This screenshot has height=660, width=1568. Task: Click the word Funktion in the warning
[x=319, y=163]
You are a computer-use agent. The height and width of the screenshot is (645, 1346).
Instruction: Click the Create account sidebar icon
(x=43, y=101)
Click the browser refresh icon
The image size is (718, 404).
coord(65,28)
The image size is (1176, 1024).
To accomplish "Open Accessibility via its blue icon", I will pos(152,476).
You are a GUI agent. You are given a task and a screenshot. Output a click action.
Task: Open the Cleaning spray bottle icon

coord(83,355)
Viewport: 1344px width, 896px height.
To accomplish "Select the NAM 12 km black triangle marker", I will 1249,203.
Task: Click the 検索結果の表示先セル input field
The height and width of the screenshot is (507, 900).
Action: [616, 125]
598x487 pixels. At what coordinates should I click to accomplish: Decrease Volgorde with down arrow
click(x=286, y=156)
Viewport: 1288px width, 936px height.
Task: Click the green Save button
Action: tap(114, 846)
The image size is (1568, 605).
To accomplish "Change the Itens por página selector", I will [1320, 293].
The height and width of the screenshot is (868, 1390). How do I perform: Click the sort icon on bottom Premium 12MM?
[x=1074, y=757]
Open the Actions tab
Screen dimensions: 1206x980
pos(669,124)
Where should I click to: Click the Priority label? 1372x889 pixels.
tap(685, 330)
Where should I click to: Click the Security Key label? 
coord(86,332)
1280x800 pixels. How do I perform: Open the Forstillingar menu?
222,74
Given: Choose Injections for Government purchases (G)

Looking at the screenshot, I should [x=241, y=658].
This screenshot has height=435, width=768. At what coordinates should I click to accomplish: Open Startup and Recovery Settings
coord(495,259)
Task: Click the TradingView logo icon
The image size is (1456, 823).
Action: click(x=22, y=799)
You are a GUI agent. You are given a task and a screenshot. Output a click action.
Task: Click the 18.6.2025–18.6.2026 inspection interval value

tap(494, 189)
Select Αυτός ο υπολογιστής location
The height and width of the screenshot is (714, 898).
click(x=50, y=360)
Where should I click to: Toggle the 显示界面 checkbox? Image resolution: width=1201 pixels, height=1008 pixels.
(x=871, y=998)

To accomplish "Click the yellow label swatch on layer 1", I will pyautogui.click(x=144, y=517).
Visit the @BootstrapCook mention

■ ■ ■ ■

WORK REQUIRED
This exercise calls for every record to be restated word for word.

THE ANSWER
This screenshot has height=660, width=1568. Task: Click the word Funktion in the warning
[x=319, y=163]
You are a computer-use agent. The height and width of the screenshot is (645, 1346).
Instruction: Click the Create account sidebar icon
(x=43, y=101)
Click the browser refresh icon
The image size is (718, 404).
coord(65,28)
The image size is (1176, 1024).
To accomplish "Open Accessibility via its blue icon", I will pos(152,476).
You are a GUI agent. You are given a task and a screenshot. Output a click action.
Task: Open the Cleaning spray bottle icon

coord(83,355)
Viewport: 1344px width, 896px height.
To accomplish "Select the NAM 12 km black triangle marker", I will 1249,203.
Task: Click the 検索結果の表示先セル input field
The height and width of the screenshot is (507, 900).
Action: [616, 125]
598x487 pixels. At what coordinates should I click to accomplish: Decrease Volgorde with down arrow
click(x=286, y=156)
Viewport: 1288px width, 936px height.
Task: Click the green Save button
Action: tap(114, 846)
The image size is (1568, 605).
To accomplish "Change the Itens por página selector", I will [1320, 293].
The height and width of the screenshot is (868, 1390). How do I perform: Click the sort icon on bottom Premium 12MM?
[x=1074, y=757]
Open the Actions tab
Screen dimensions: 1206x980
pos(669,124)
Where should I click to: Click the Priority label? 1372x889 pixels.
tap(685, 330)
Where should I click to: Click the Security Key label? 
coord(86,332)
1280x800 pixels. How do I perform: Open the Forstillingar menu?
222,74
Given: Choose Injections for Government purchases (G)

Looking at the screenshot, I should [x=241, y=658].
This screenshot has height=435, width=768. At what coordinates should I click to accomplish: Open Startup and Recovery Settings
coord(495,259)
Task: Click the TradingView logo icon
The image size is (1456, 823).
Action: click(x=22, y=799)
You are a GUI agent. You are given a task and a screenshot. Output a click action.
Task: Click the 18.6.2025–18.6.2026 inspection interval value

tap(494, 189)
Select Αυτός ο υπολογιστής location
The height and width of the screenshot is (714, 898).
click(x=50, y=360)
Where should I click to: Toggle the 显示界面 checkbox? Image resolution: width=1201 pixels, height=1008 pixels.
(x=871, y=998)

To accomplish "Click the yellow label swatch on layer 1", I will pyautogui.click(x=144, y=517).
Visit the @BootstrapCook mention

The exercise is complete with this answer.